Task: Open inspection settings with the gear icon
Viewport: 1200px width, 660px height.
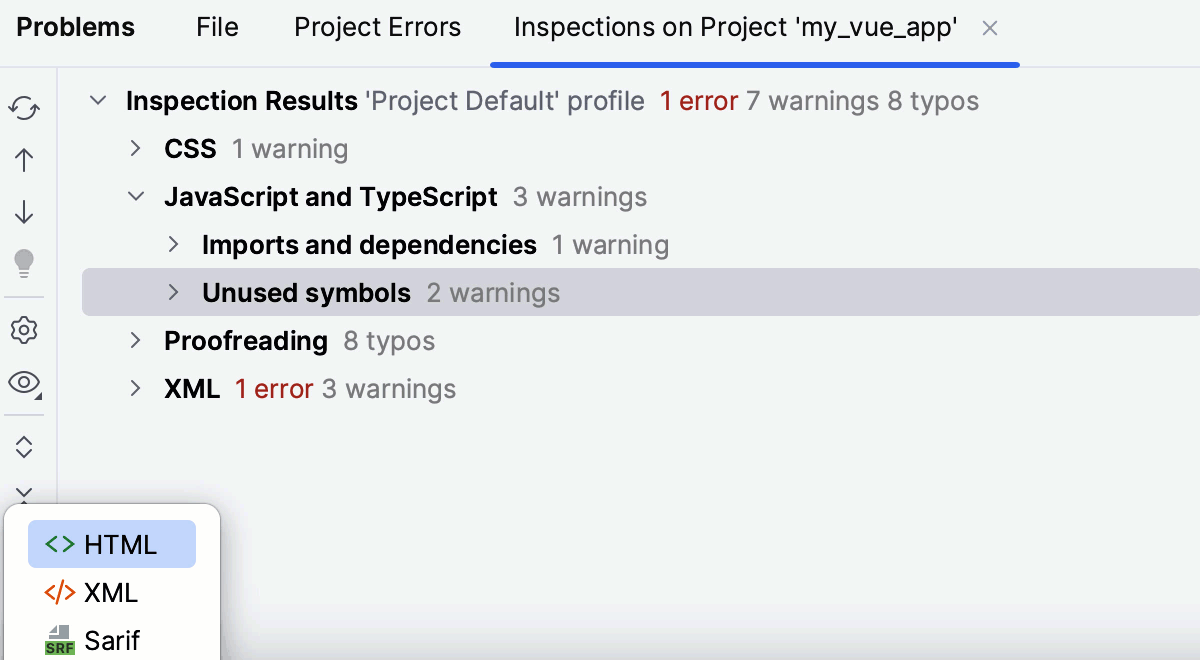Action: coord(24,330)
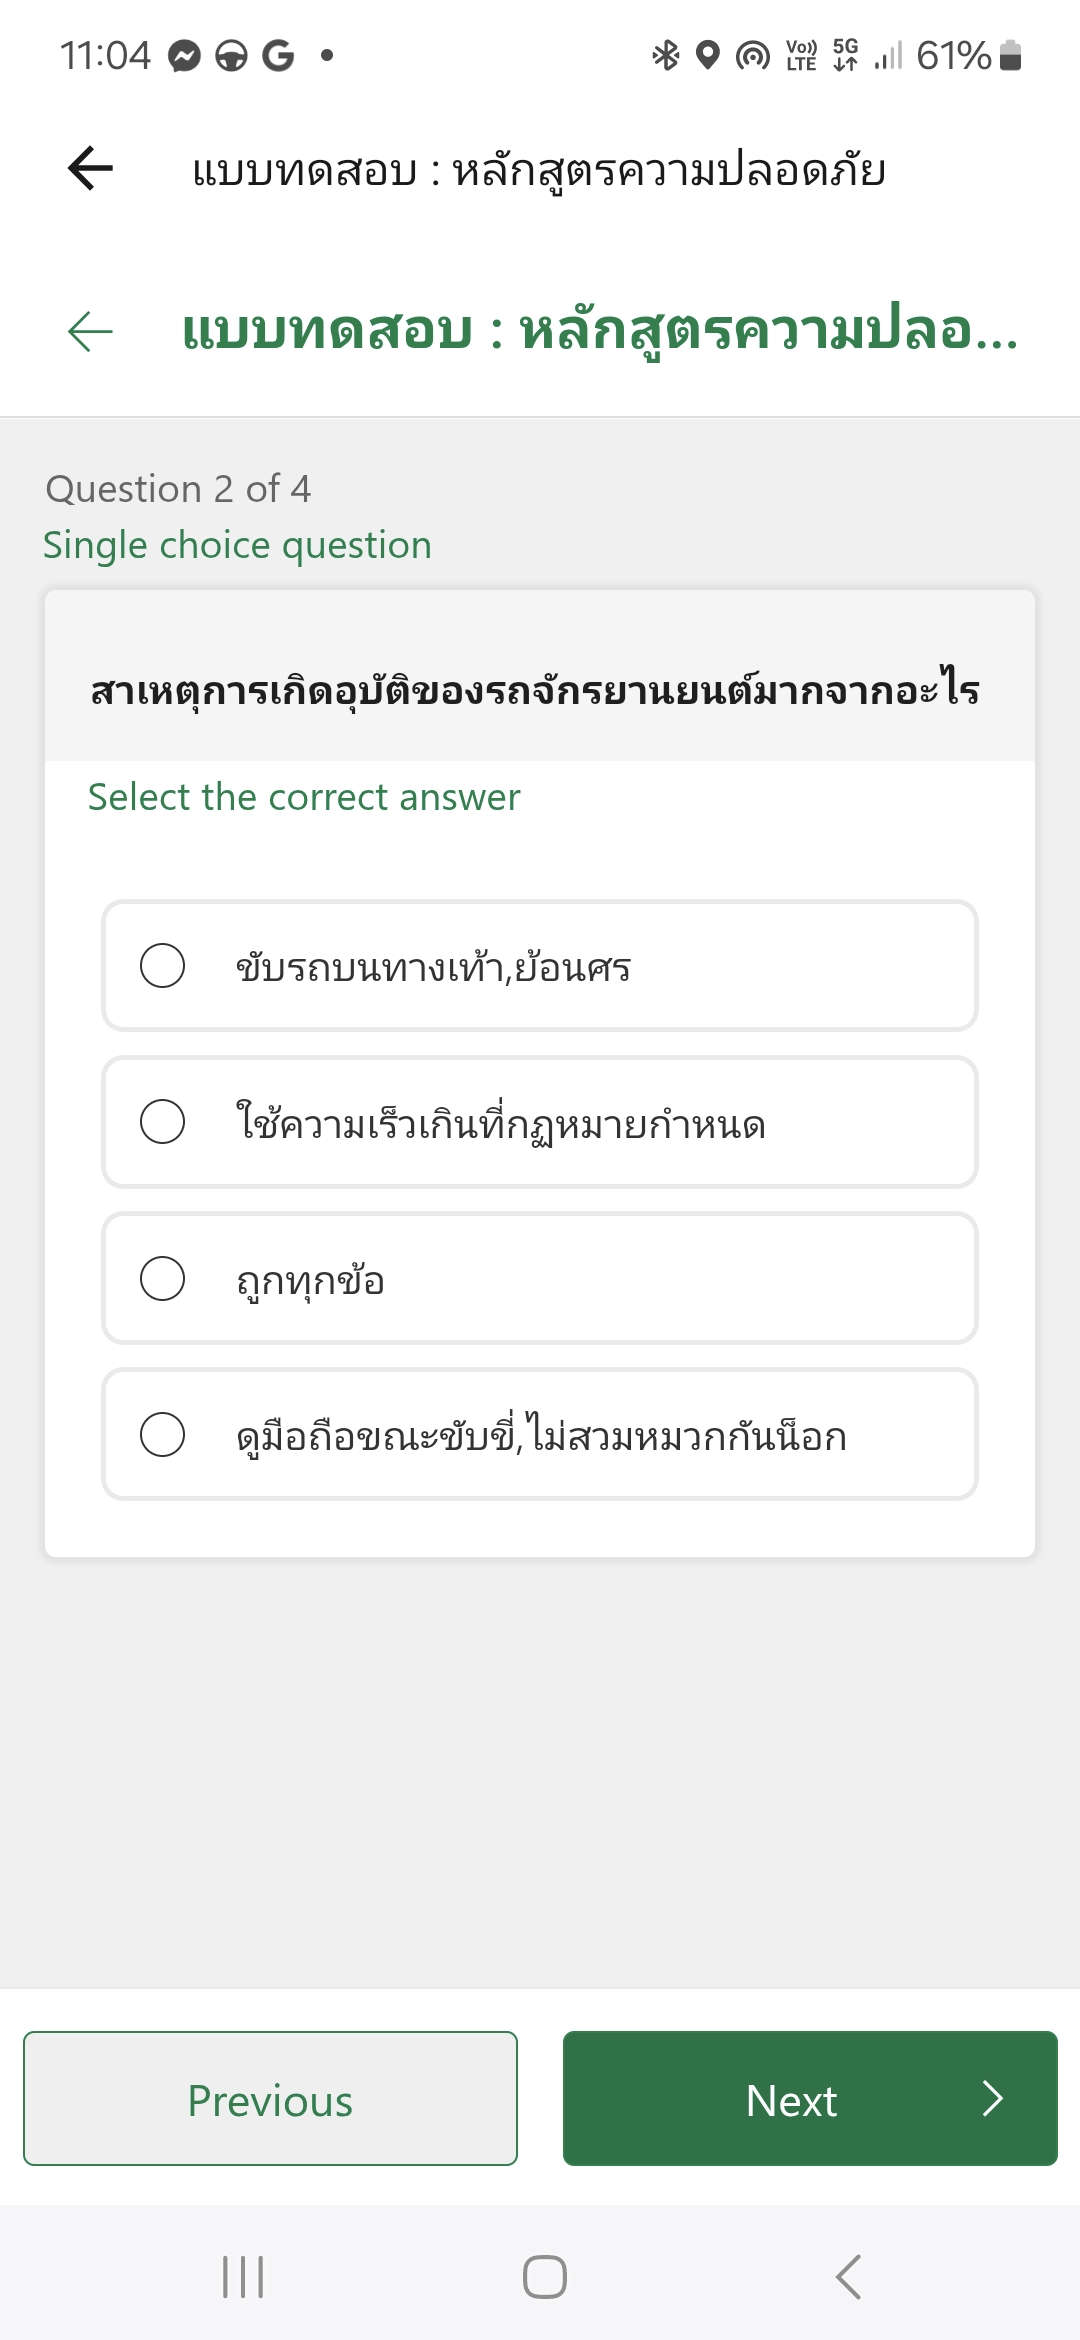Select radio button for ใช้ความเร็วเกินที่กฎหมายกำหนด
Image resolution: width=1080 pixels, height=2340 pixels.
point(162,1121)
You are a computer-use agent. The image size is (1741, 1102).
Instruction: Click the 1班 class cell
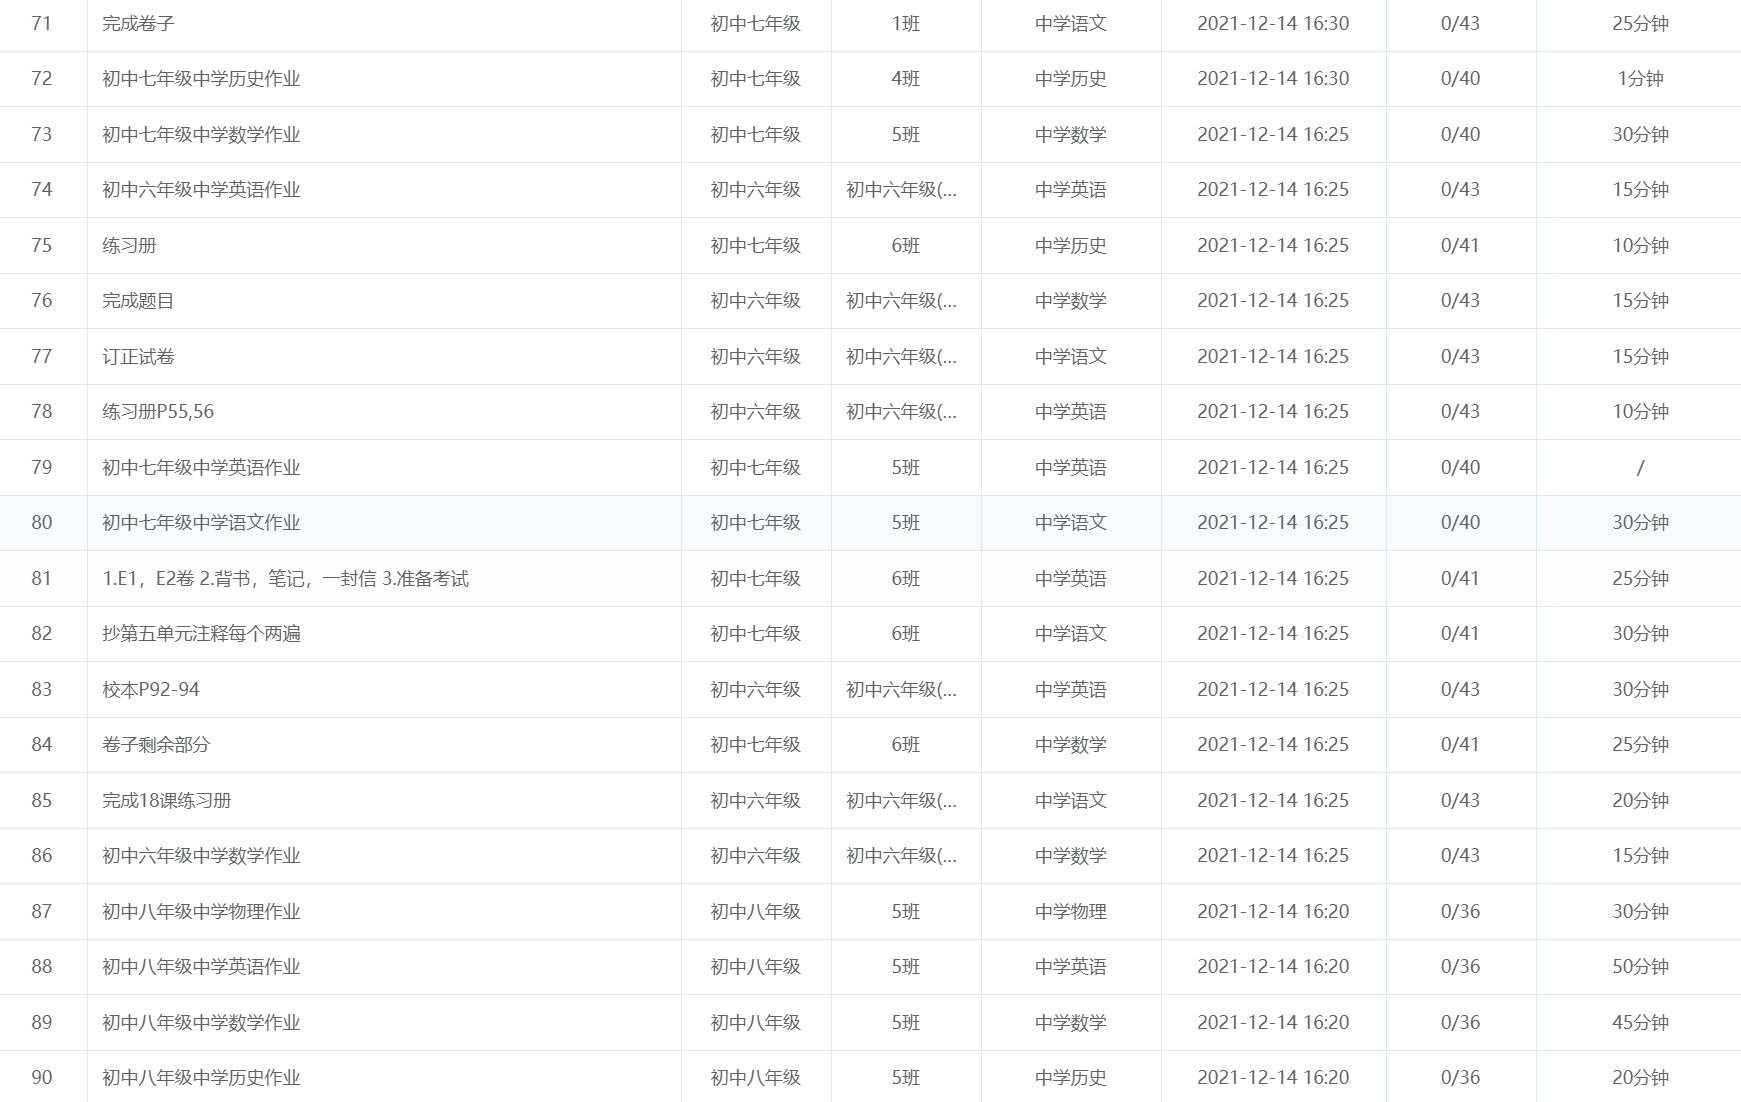(x=905, y=23)
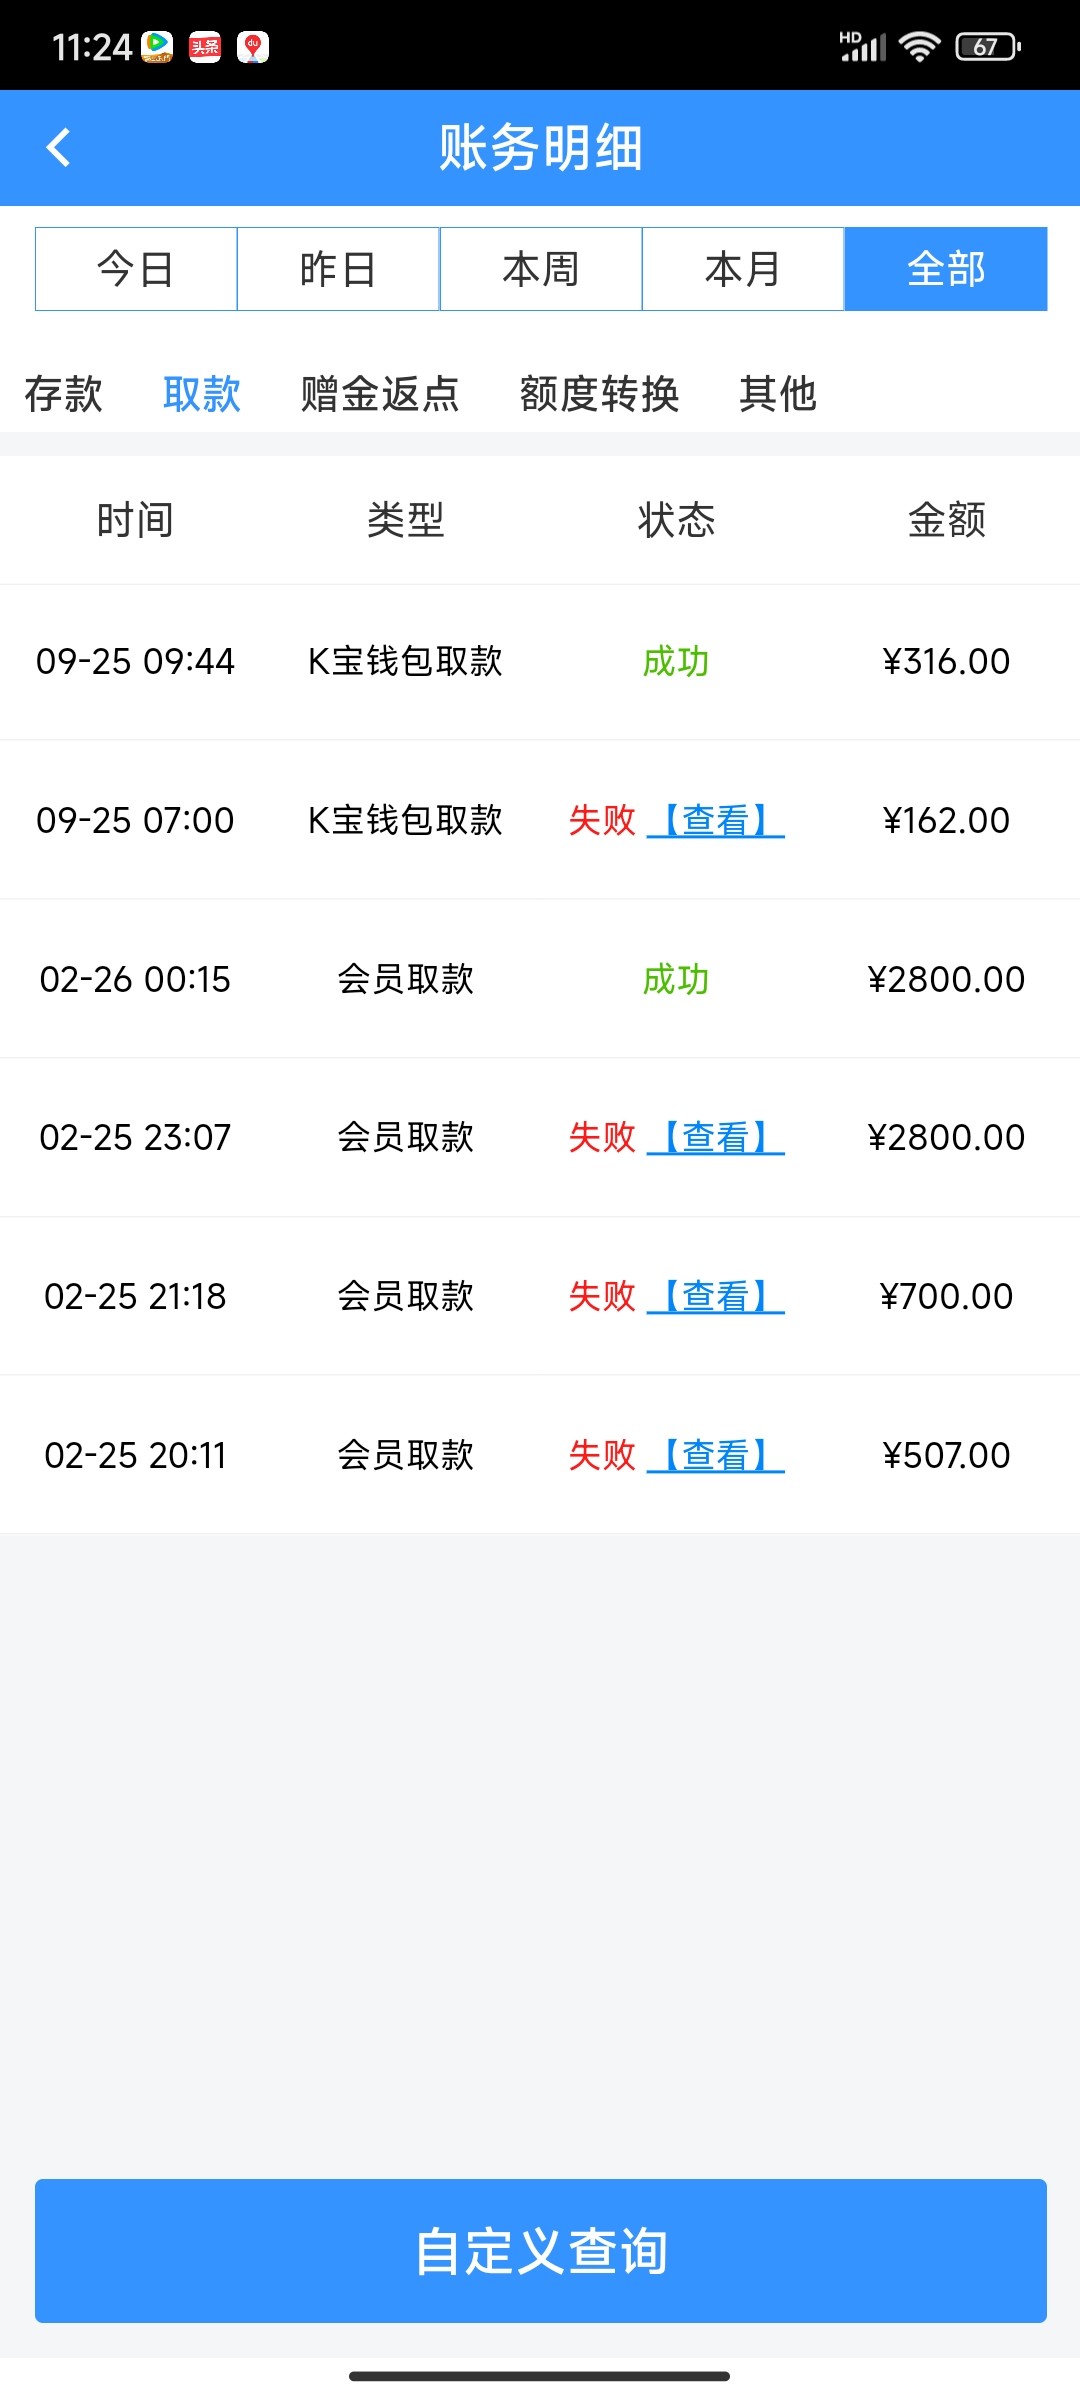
-------------------------
TASK >> Print all records word for word, no images.

RESPONSE TO THE EXERCISE >>
Task: Open inspection settings with the gear icon
Viewport: 1200px width, 660px height.
Action: coord(24,330)
Select radio button for ใช้ความเร็วเกินที่กฎหมายกำหนด
Image resolution: width=1080 pixels, height=2340 pixels.
point(162,1121)
You are a computer-use agent. The image size is (1741, 1102).
Instruction: Click the 1班 class cell
(x=905, y=23)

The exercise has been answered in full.